Note that this is all standard log operations, the point here is to evaluate these different estimates in the context of spectral parameterization, so that we can next discuss when to select and use these different estimates.

# Visualize log vs linear peak height estimates
_, axes = plt.subplots(1, 2, figsize=(12, 6))
plot_peak_height(fm, peak_ind, 'linear', 'subtract', ax=axes[1])
plot_peak_height(fm, peak_ind, 'log', 'subtract', ax=axes[0])

Additive vs. Multiplicative Component Combinations

Given these different possible measures of the peak height, the natural next question is which is ‘correct’ or ‘best’.

The short answer is that there is not a singular definitive answer. Depending on one’s goals and assumptions about the data, there may be better answers for particular use cases. The different measures make different assumptions about the generative model of the data under study. If we had a definitive model of the underlying generators of the different data components, and a clear understanding of they related to each other, then we could use that information to decide exactly how to proceed.

However, for the case of neuro-electrophysiological recordings, there is not a definitively established generative model for the data, and as such, no singular or definitive answer to how best to model the data.

For any individual project / analysis, one can choose the approach that best fits the assumed generative model of the data. For example, if one wishes to examine the data based on a linearly-additive model, then the linear-subtraction of components matches this, whereas if one wants to specify a linearly multiplicative model (equivalent to subtraction in log space, and the kind of model assumed by filtered noise processes), then the linear-division approach the the way to go.

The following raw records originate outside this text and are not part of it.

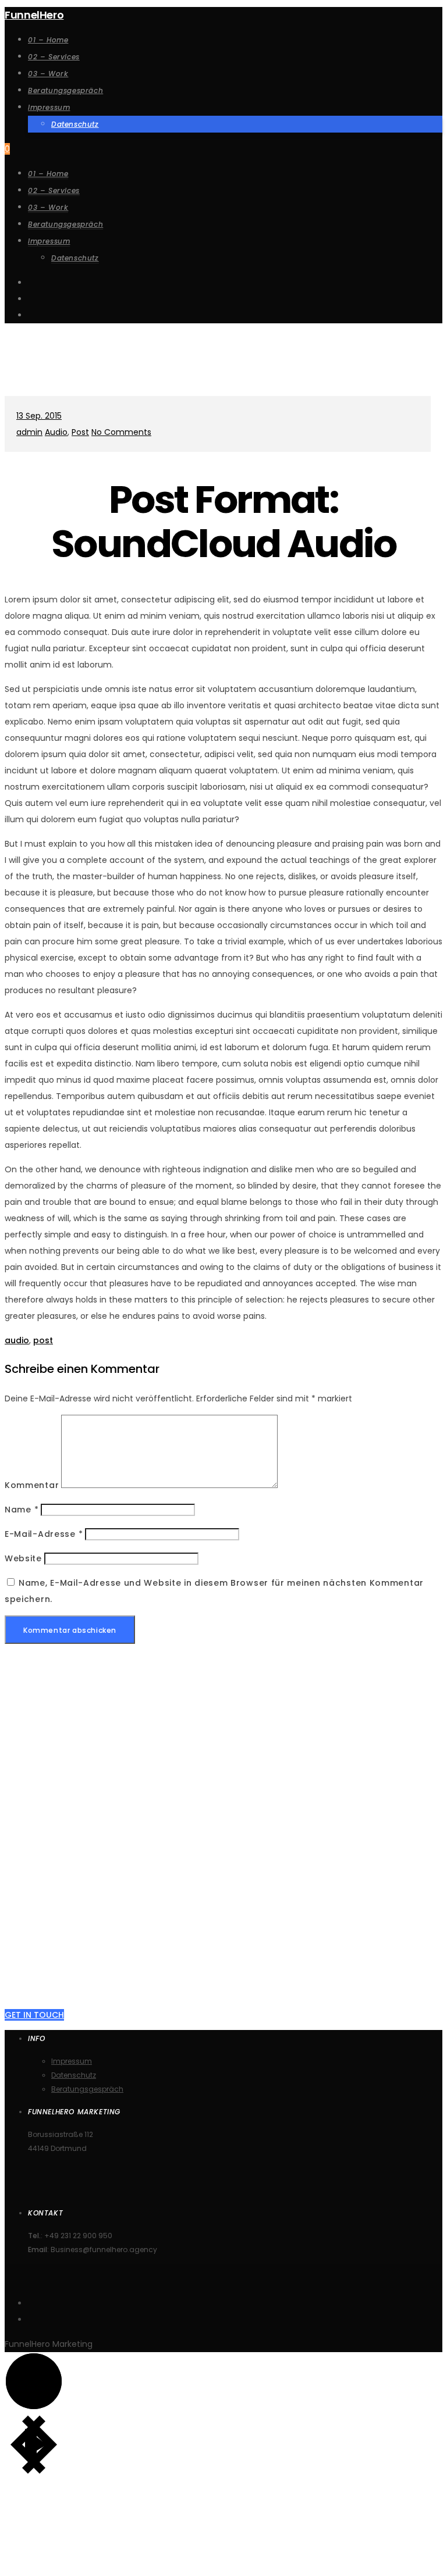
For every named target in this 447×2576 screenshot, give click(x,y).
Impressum (49, 241)
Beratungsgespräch (65, 224)
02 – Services (54, 190)
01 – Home (48, 174)
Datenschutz (75, 258)
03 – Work (48, 207)
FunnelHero (34, 15)
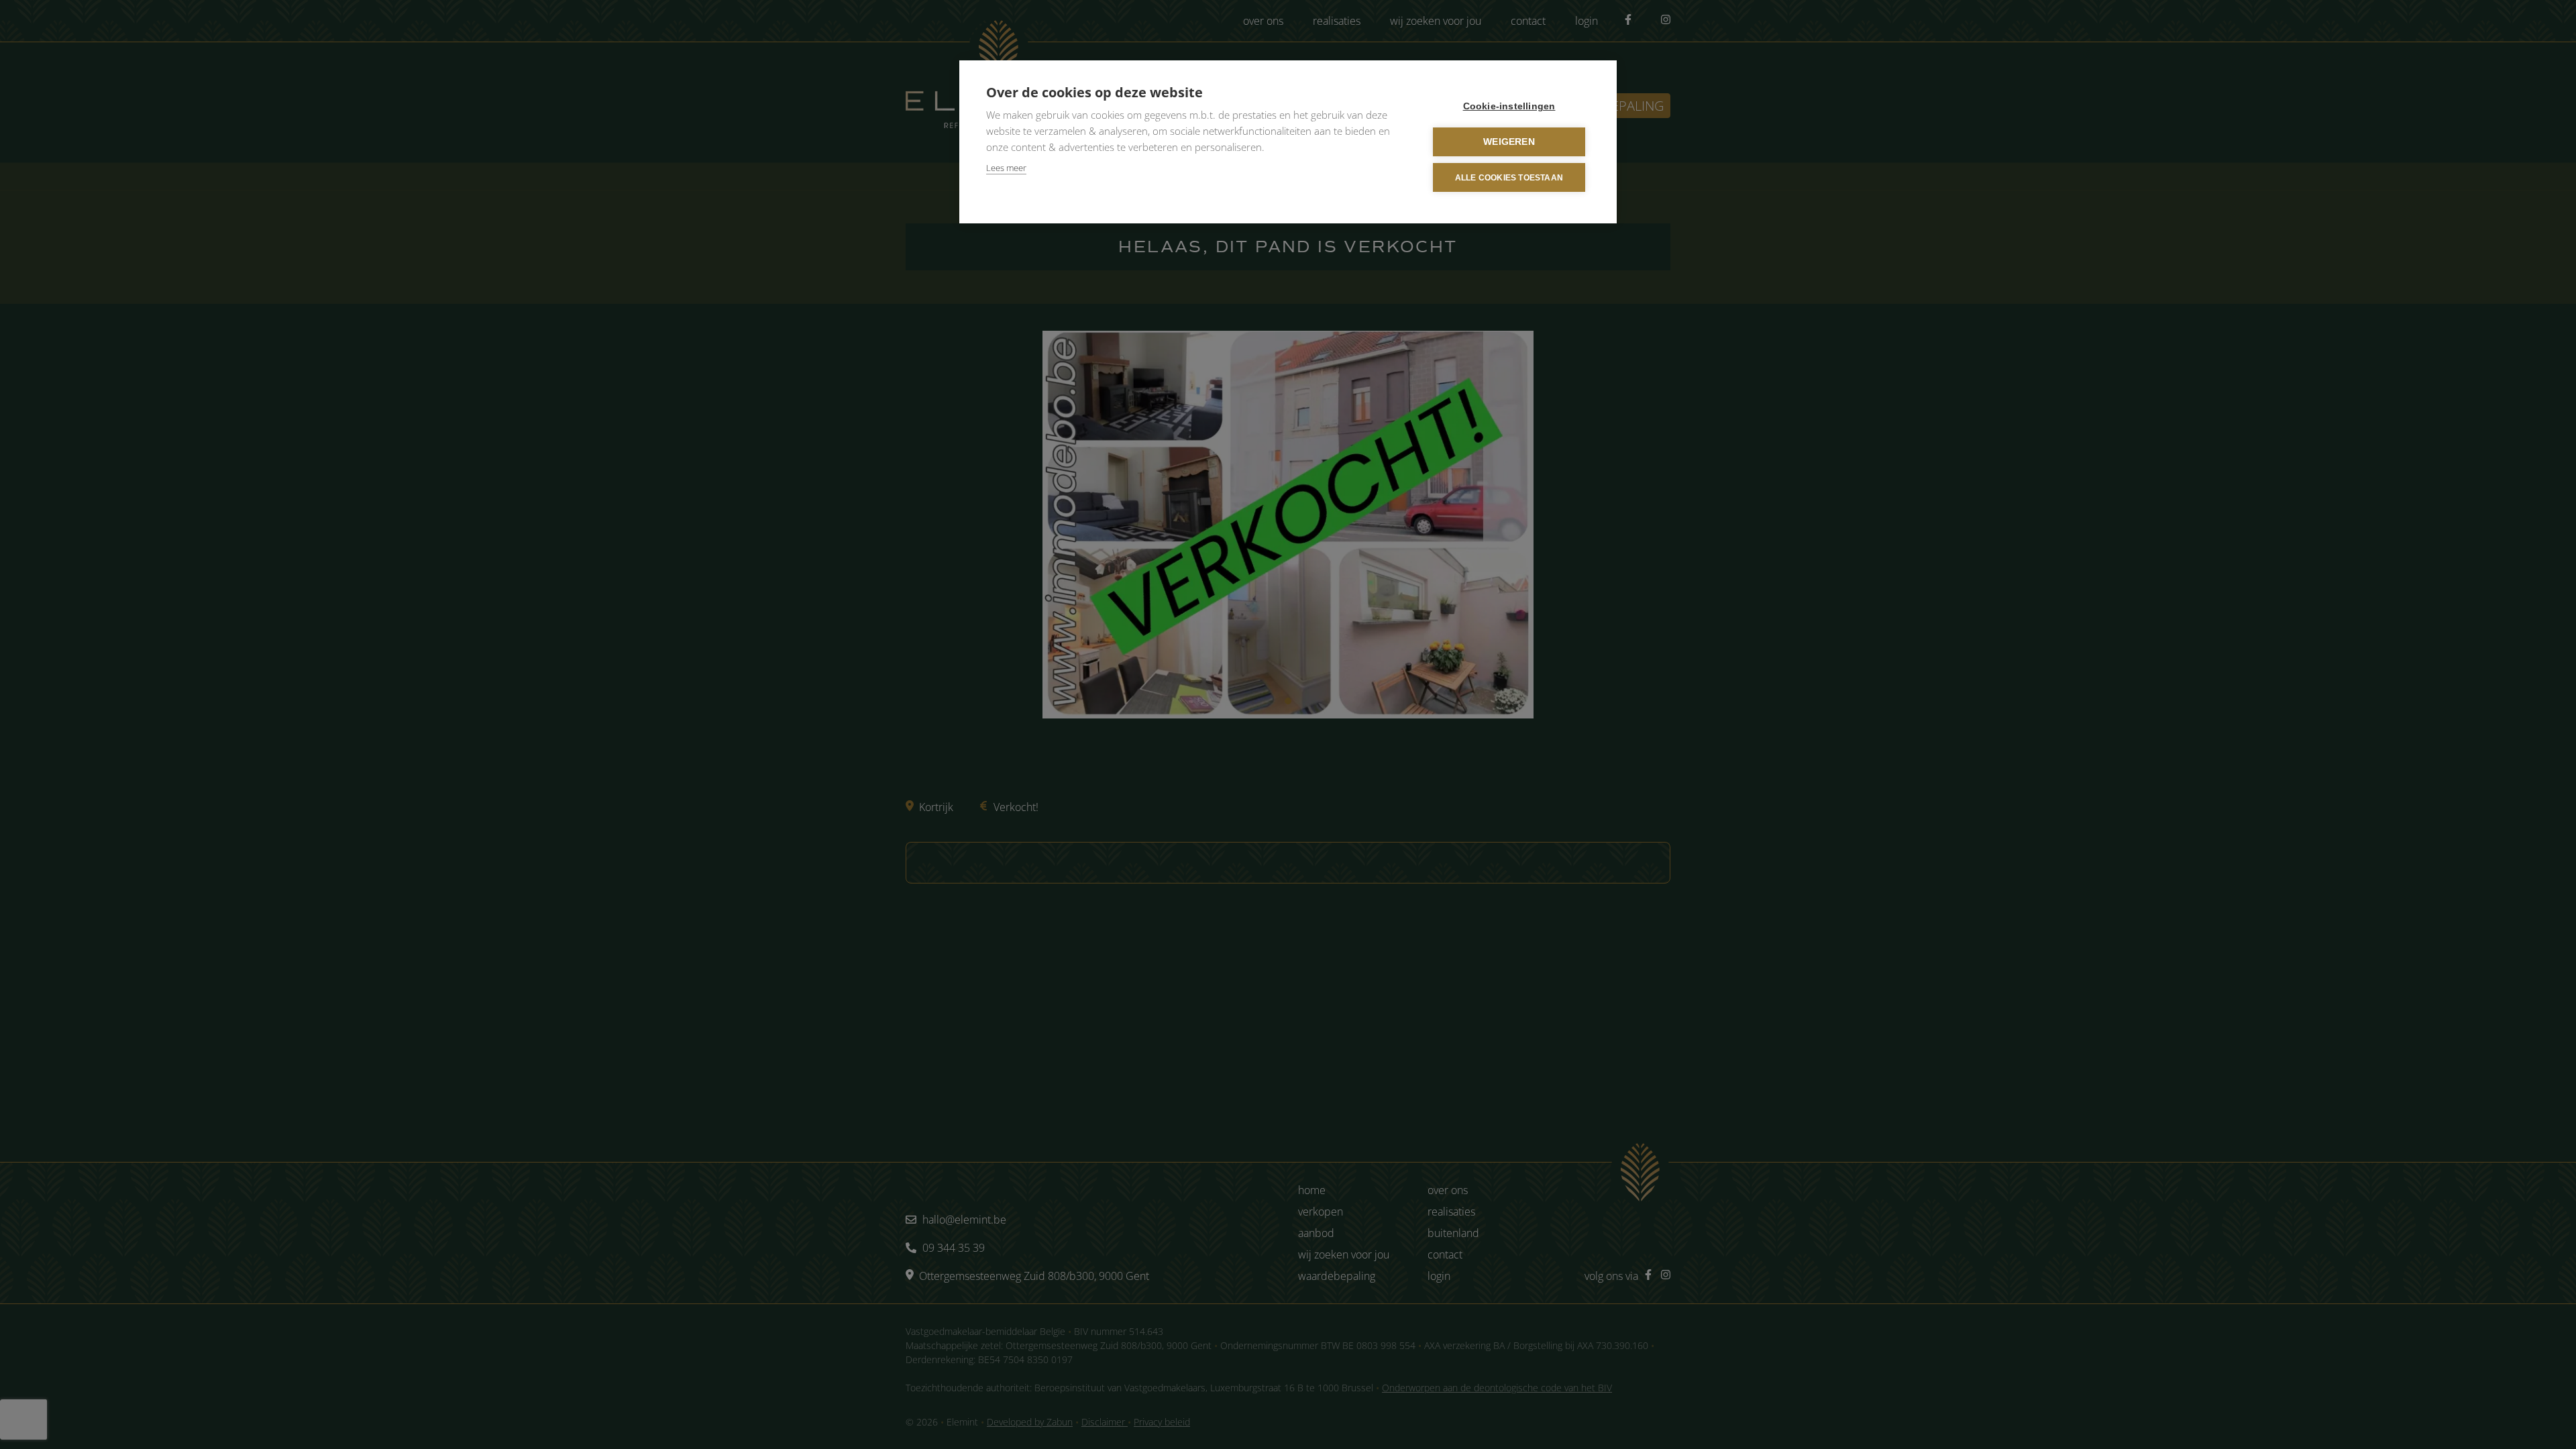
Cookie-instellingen (1509, 106)
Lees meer (1006, 168)
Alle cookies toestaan (1509, 177)
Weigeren (1509, 142)
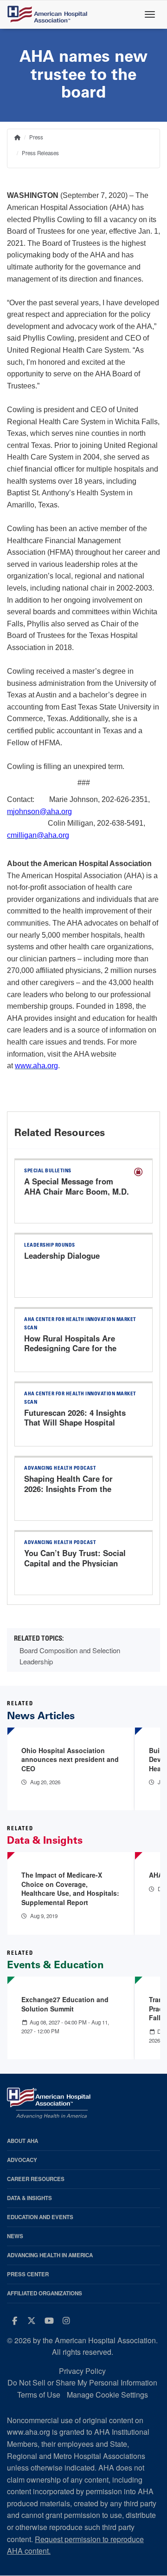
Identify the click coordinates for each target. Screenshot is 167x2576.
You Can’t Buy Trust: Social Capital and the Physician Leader (75, 1563)
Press (36, 137)
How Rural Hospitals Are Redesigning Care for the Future (70, 1348)
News (15, 2236)
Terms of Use (38, 2394)
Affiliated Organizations (44, 2293)
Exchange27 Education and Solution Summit (65, 2004)
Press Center (28, 2274)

Within specparam, you can specify the approach to take for converting parameters post model fitting, which can be used to re-compute peak heights based on the desired model. For more discussion of this, see other documentation sections on choosing and defining parameter conversions.

# Initialize model objects, specifying different peak height parameter conversions
fm_log_sub = SpectralModel(converters={'periodic' : {'pw' : 'log_sub'}}, verbose=False)
fm_lin_sub = SpectralModel(converters={'periodic' : {'pw' : 'lin_sub'}}, verbose=False)

# Fit the models to the data
fm_log_sub.fit(freqs, powers, freq_range)
fm_lin_sub.fit(freqs, powers, freq_range)

# Check the resulting parameters, with different peak height values
print(fm_log_sub.results.get_params('periodic'))
print(fm_lin_sub.results.get_params('periodic'))

[[ 9.36187382  1.04444622  1.58733674]
 [11.1723471   0.23008765  2.87693709]
 [18.24843214  0.33140755  2.84640768]]
[[9.36187382e+00 4.92221811e-22 1.58733674e+00]
 [1.11723471e+01 2.97585557e-23 2.87693709e+00]
 [1.82484321e+01 3.46992592e-23 2.84640768e+00]]

Does it matter which form I choose?

In the above, we have shown that choosing the peak height estimations does lead to different computed values. However, in most analyses, it is not the absolute values or absolute differences of these measures that is of interest, but their relative differences.

Broadly speaking, a likely rule of thumb is that within the spectral parameterization approach, switching the model combination definition is generally unlikely to change the general pattern of things (in terms of which parameters change). However it could well change effect size measures (and as such, potentially the results of significant tests), such that it is plausible that the results of different model combination forms could be at least somewhat different.